The idea that this cannot be done just shows both a lack of imagination and realism. It is already happening and more will be done.
Let me get this straight. One end of AN ISLAND WITH ABOVE AVERAGE RAINFALL is talking about importing water from the other end of AN ISLAND WITH ABOVE AVERAGE RAINFALL rather than desalination or building more sodding reservoirs?
I'd say it's total BS. Distraction tactics for Nimbies.
Having crippled HS2 to save £18bn and keep people in their aeroplanes and freight on the roads, some anon chinless wonder thinks they can pull £14bn (cost of the Coutour Canal a decade ago) out of thin air to build a route to Kielder Water. Current claimed cost would be more like £20-25bn. Final cost more like £50, perhaps?
The entire max capacity of Kielder Water is 199M m3, which is the same as Rutland Water plus Graffham Water within 10%. The forecast capacity of the Abingdon setup, for which property purchases have been happening for decades, is about 75% of Kielder Water afaics, and is currently costed (2018) at approx £1.5bn.
The economics are challenging to an extent that Stalin would blink.
From another angle Thames Water put out 2.4bn l of water per day, and leak approx 600m l/day - a number down from 700m l/day.
They are committed to a further 20% reduction by 2030.
I just don't see a "canal" as a credible option.
And yet it is already being done. Anglian Water - to their great credit - have spent the last few years planning and constructing a large main to transfer water from the north of their region to the south. Construction is going on right now in the fields around my village. And very well planned and thought out it is as well. They have held close discussions with all communities along the route and have actively replanned sections to avoid areas of archaeological, natural or social concern.
The idea that this cannot be done just shows both a lack of imagination and realism. It is already happening and more will be done.
Oh and it has bugger all to do with Boris and his ideas. Anglian Water are doing it because it makes commercial and practical sense.

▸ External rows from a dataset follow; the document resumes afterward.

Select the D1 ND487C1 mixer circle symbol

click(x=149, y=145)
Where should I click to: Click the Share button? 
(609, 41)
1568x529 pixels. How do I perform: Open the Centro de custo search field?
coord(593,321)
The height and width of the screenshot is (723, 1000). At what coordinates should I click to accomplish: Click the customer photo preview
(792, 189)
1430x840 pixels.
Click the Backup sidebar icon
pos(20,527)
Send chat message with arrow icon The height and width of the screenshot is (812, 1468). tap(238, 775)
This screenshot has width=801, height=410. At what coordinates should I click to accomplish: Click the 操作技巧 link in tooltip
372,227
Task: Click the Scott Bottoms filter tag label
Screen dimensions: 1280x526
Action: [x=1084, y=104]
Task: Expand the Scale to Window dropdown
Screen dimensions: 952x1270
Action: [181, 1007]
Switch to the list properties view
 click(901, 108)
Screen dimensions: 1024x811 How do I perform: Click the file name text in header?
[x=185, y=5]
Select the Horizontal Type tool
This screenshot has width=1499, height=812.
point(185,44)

That's rather different from a single mega project costing 10 to 20 times more than a similarly sized local water storage facility to the one that will be accessed, which I'd suggest is the issue with the "Great Contour Canal".
I find the 'X won't be shown, of course!' style posturing really lame, particularly if it is trying to imply some kind of conspiracy of silence.
Why would it make the news that some people heckle the Prime Minister? That's dog bites man territory. We reserve that kind of dullness to royal reporting.
Furthermore the same type of people were saying that Raab had to step in because Johnson was some kind of Trump-style threat to democracy and would be plotting a 'coup'. Now they're complaining that Johnson isn't in Number 10.
We don't have a water shortage issue. We have a water distribution issue. Part of the island has a very much above average rainfall. Part of the island has a very much below average rainfall (6:1 ration between the first and second)
The part of the island with above average rainfall has mountains and valleys. The part without does not.
Transferring water from the bit with plentiful water to the water-stressed bit seems eminently sensible. The Romans knew the principle and followed it; it's hardly brand new.
Building reservoirs in the flat and dry bit requires building up huge bunds. The proposals tend to go absurd (building bunded reservoirs way beyond the scope of any built before in this country), involve causing regular floods to existing towns by building on floodplains (as that's pretty much the only unbuilt area large enough) and causing considerable other damage.
And staying totally reliant on a single water source (eg the Thames) to refill it. A prolonged drought affecting a single river in this country would screw it all up. Multi-region droughts affecting the entire country are far rarer than single-region droughts affecting (for example) the water-scarce South East.
And its far quicker and cheaper to build a transfer system than build (up) a reservoir with 80' high walls extending for the length of the perimeter of a small or medium sized town. And then spend a couple or three years filling it from a river (without over-abstracting, and relying on said river having good years).
What is your measure of 'average rainfall', and how far beneath 'average rainfall' do you deem the South East of England to be? Having grown up there, it didn't seem to be particularly below average.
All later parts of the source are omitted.